João Araújo: 'O senhor engenheiro não verga nem quebra'

O advogado de José Sócrates classifica a manutenção da prisão preventiva aplicada ao ex-primeiro-ministro como uma “vingança” do procurador Rosário Teixeira e do juiz de instrução criminal Carlos Alexandre. João Araújo disse, à saída do Estabelecimento Prisional de Évora, que o Ministério Público e o juiz de instrução criminal estão há seis meses a “tentar vergar” o ex-primeiro-ministro. Mas conclui: “O senhor engenheiro já mostrou que não verga nem quebra.”

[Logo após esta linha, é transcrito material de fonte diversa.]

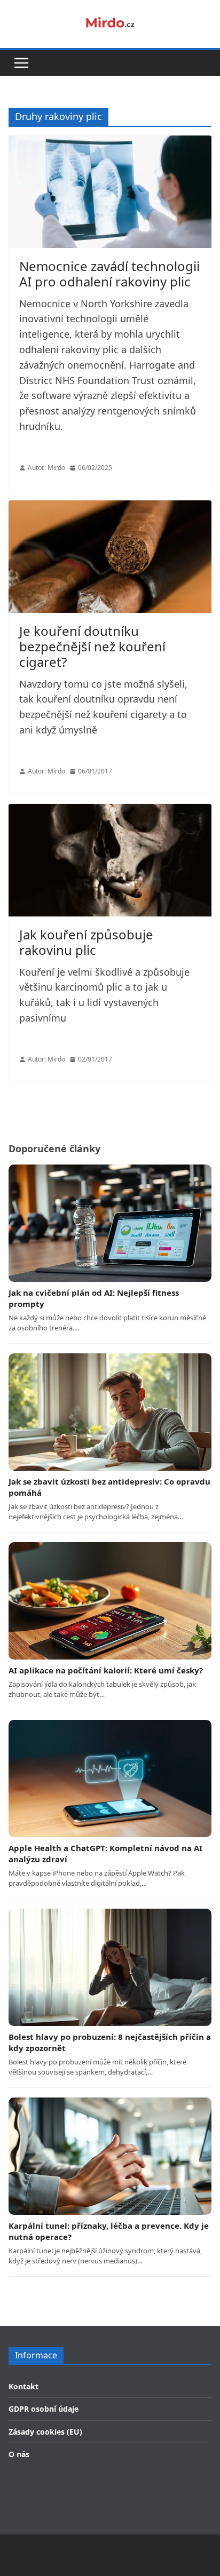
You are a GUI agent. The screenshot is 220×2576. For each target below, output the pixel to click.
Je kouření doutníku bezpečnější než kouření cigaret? (92, 646)
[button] (21, 63)
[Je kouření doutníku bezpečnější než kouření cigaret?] (110, 556)
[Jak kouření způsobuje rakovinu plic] (110, 860)
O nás (19, 2454)
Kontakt (23, 2386)
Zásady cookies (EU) (45, 2432)
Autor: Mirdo (46, 467)
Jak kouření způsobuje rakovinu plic (86, 942)
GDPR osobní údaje (43, 2409)
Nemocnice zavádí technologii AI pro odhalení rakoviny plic (109, 273)
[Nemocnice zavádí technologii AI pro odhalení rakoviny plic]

Questionado pelos jornalistas, Araújo disse ainda que a decisão hoje conhecida não “surpreendeu, desiludiu ou pasmou” Sócrates: “Foram seis meses sem ter nada, seis meses a inventar, chegando a pontos de completa inverosimilhança.”

O advogado considerou que em causa está “uma perseguição pessoal e política”, adiantando que já não reconhece direito neste caso.

A defesa do ex-governante anunciou nos últimos dias que iria recorrer de qualquer decisão que não passasse pela libertação. Após ser conhecida a decisão, João Araújo esclareceu que irá agora analisar os fundamentos da manutenção da medida de coacção, juntamente com o seu colega Pedro Delille, para definir os próximos passos.